Murine Gammaherpesvirus 68 Encoding Open Reading Frame 11 Targets TANK Binding Kinase 1 To Negatively Regulate the Host Type I Interferon Response

Abstract

Upon viral infection, type I interferons, such as alpha and beta interferon (IFN-alpha and IFN-beta, respectively), are rapidly induced and activate multiple antiviral genes, thereby serving as the first line of host defense. Many DNA and RNA viruses counteract the host interferon system by modulating the production of IFNs. In this study, we report that murine gammaherpesvirus 68 (MHV-68), a double-stranded DNA virus, encodes open reading frame 11 (ORF11), a novel immune modulator, to block IFN-beta production. ORF11-deficient recombinant viruses induced more IFN-beta production in fibroblast and macrophage cells than the MHV-68 wild type or a marker rescue virus. MHV-68 ORF11 decreased IFN-beta promoter activation by various factors, the signaling of which converges on TBK1-IRF3 activation.

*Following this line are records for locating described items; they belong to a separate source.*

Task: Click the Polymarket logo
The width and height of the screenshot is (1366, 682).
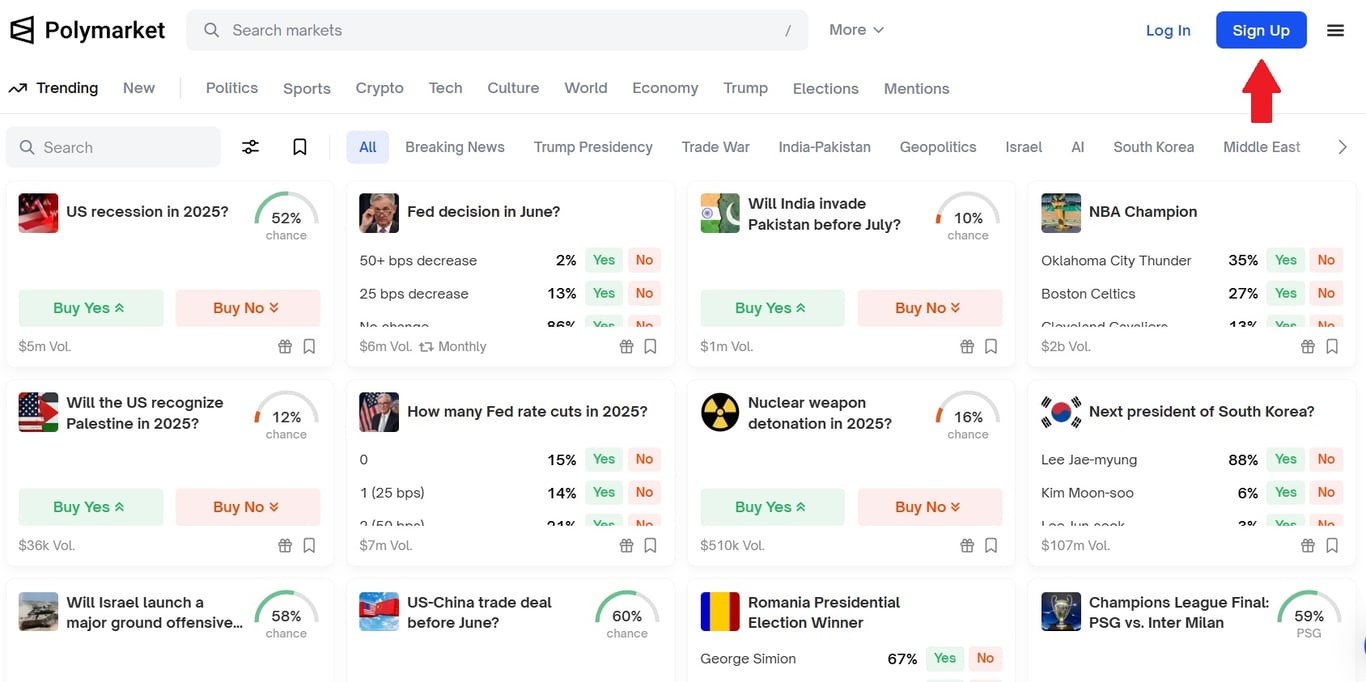Action: pos(87,29)
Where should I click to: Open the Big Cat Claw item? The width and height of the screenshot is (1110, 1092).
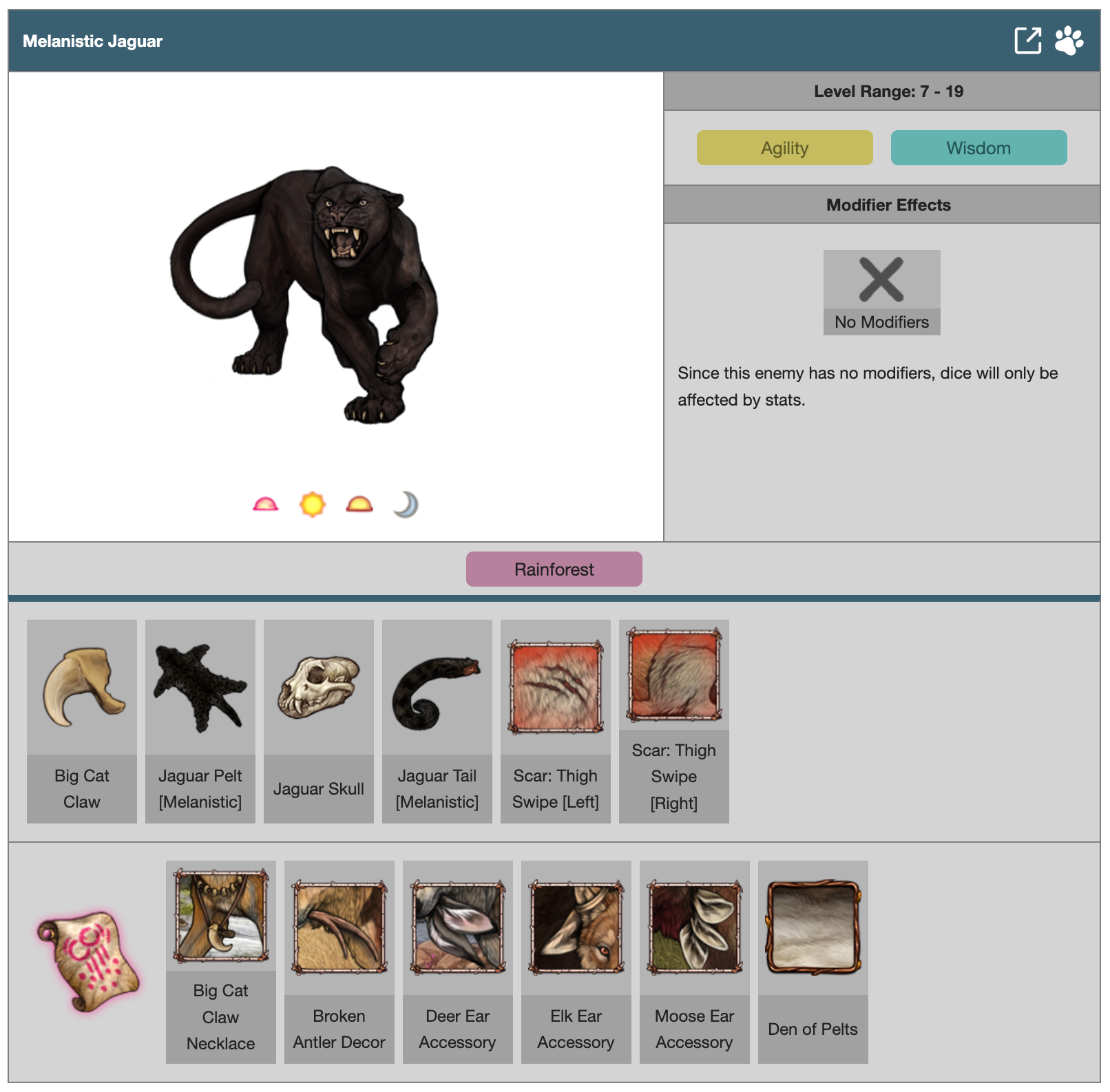tap(82, 721)
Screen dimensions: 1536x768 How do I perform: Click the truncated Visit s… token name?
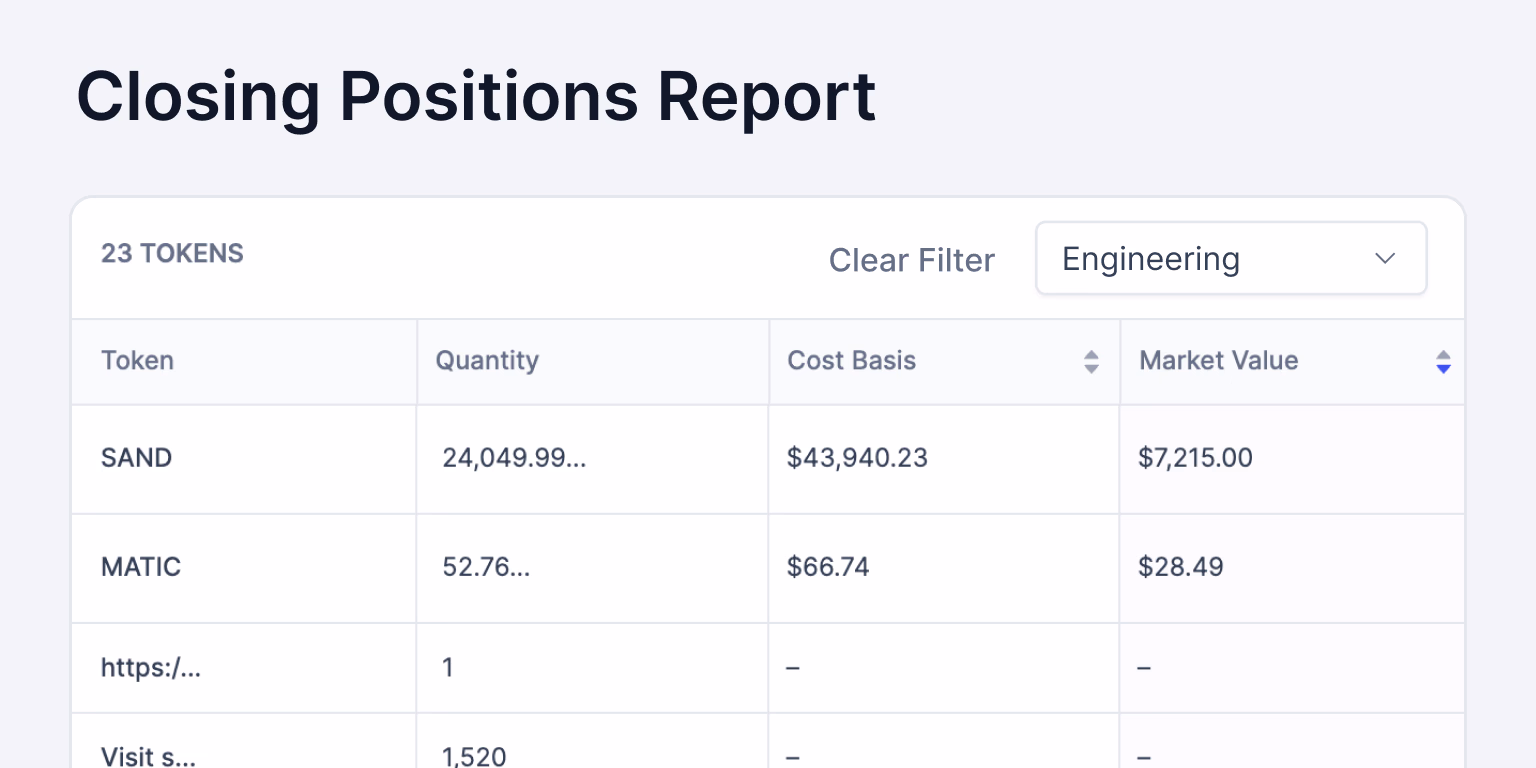[148, 755]
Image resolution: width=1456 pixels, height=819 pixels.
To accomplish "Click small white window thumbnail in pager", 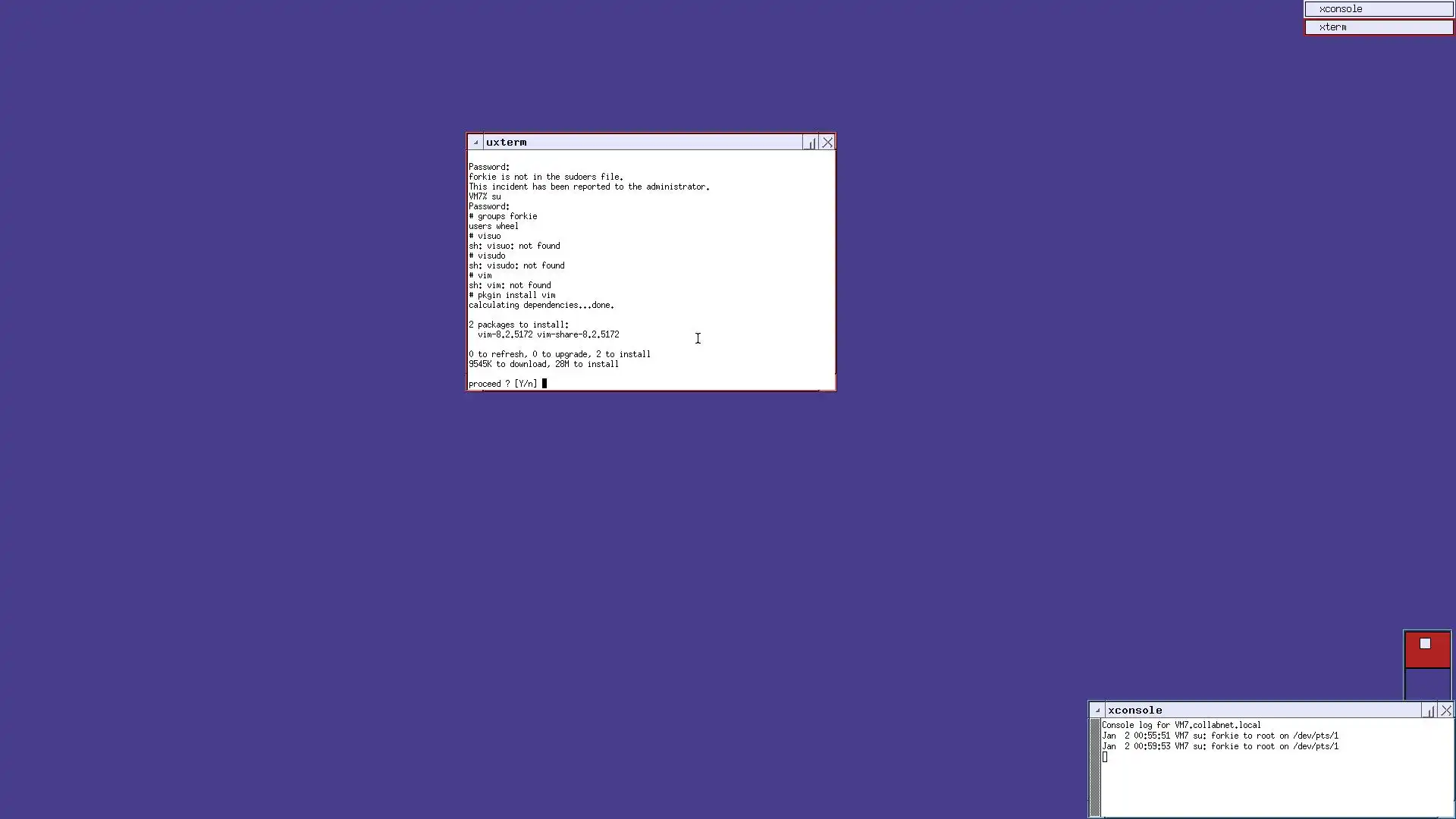I will (x=1425, y=644).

MHV-68 ORF11 directly interacted with both overexpressed and endogenous TBK1 but not with IRF3. Physical interactions between ORF11 and endogenous TBK1 were further confirmed during virus replication in fibroblasts using a recombinant virus expressing FLAG-ORF11. ORF11 efficiently reduced interaction between TBK1 and IRF3 and subsequently inhibited activation of IRF3, thereby negatively regulating IFN-beta production. Our domain-mapping study showed that the central domain of ORF11 was responsible for both TBK1 binding and inhibition of IFN-beta induction, while the kinase domain of TBK1 was sufficient for ORF11 binding. Taken together, these results suggest a mechanism underlying inhibition of IFN-beta production by a gammaherpesvirus and highlight the importance of TBK1 in DNA virus replication.